12.01 The Vendor covenants and agree with the Purchasers to indemnify and save harmless the Purchasers from and against any claims whatsoever for any commission or other remuneration payable or alleged to be payable to any broker, agent or other intermediary who has acted for the Vendor in connection with the sale of the Purchased Shares.
ARTICLE 13.00
NOTICES
13.01 Any notice, direction or other instrument required or permitted to be given to the parties hereto shall be in writing and addressed to the party or parties and may be given either by mailing the same postage prepaid; or by personal delivery; or by facsimile transmission to the following numbers:
To the Vendor as follows:
c/o Xxxx Xxxxxxxx
0000 Xxxxxxxxxx Xxxxxxxx
Xxxxxxxx, Xxxxxxx
X0X 0X0
Fax: (000) 000-0000
copy to: Xxxxxx
Xxxxxxxxxx Xxxxx LLP
000-00 Xxxxxxxxxxx Xxxxxx Xxxxxx
Xxxxxxxxxxx, Xxxxxxx
X0X 0X0
Fax: (000) 000-0000
to the Purchasers at: 00 Xxxxxxxxx
Xxxxxx
Xxxxxxxxxx, Xxxxxxx
X0X 0X0
Fax: (000) 000-0000
copy to : Xxxx X.
Xxxxxxx
McBride, Wallace, Laurent & Cord
0000 Xxxxxx Xxxxxx Xxxx, 0xx Xxxxx,
Xxxxxxx, Xxxxxxx X0X 0X0
Fax: (000) 000-0000
Any notice, direction or other instrument required aforesaid if delivered shall be deemed to have been given or made on the date on which it was delivered if delivered personally or sent by facsimile transmission during normal business hours or on the next business day if sent by facsimile transmission on Saturday, Sunday or Statutory Holiday or if mailed shall be deemed to have been given or made on the fourth (4th ) business day following the day on which it was mailed. If notice is sent by facsimile transmission, a copy shall also be mailed forthwith.

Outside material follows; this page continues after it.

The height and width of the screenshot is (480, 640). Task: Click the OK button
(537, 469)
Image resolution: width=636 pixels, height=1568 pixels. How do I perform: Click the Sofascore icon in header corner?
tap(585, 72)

The Purchasers or the Vendor may change its or their address for service from time to time by notice given in accordance with the foregoing.
ARTICLE
14.00
TIME
OF THE ESSENCE
14.01 Time shall be of the essence of this Agreement.
ARTICLE
15.00
EXECUTION
IN COUNTERPARTS
15.01 This Agreement may be executed in one or more counterparts, each of which so executed shall constitute an original and all of which together shall constitute one and the same agreement. Facsimile signatures will be accepted by all parties if they were original signatures.
ARTICLE
16.00
ENTIRE
AGREEMENT
16.01 This Agreement, including the Schedules hereto, constitutes the entire agreement between the parties hereto. There are not and shall not be any verbal statements, representations, warranties, undertakings or agreements between the parties and this agreement may not be amended or modified in any respect except by written instrument signed by the parties hereto.
ARTICLE
17.00
PROPER
LAW OF CONTRACT
17.01 This Agreement shall be construed and enforced in accordance with, and the rights of the parties shall be governed by, the laws of the Province of Ontario. Each of the parties hereto hereby irrevocably attorns to the jurisdiction of the courts of the Province of Ontario.
ARTICLE
18.00
BENEFIT
AND BINDING NATURE OF THE AGREEMENT
18.01 This Agreement shall enure to the benefit of and be binding upon the parties hereto and their respective heirs, legal personal representatives, successors and assigns but shall not be assignable by either of the parties hereto prior to the Time of Closing without the written consent of the other party hereto.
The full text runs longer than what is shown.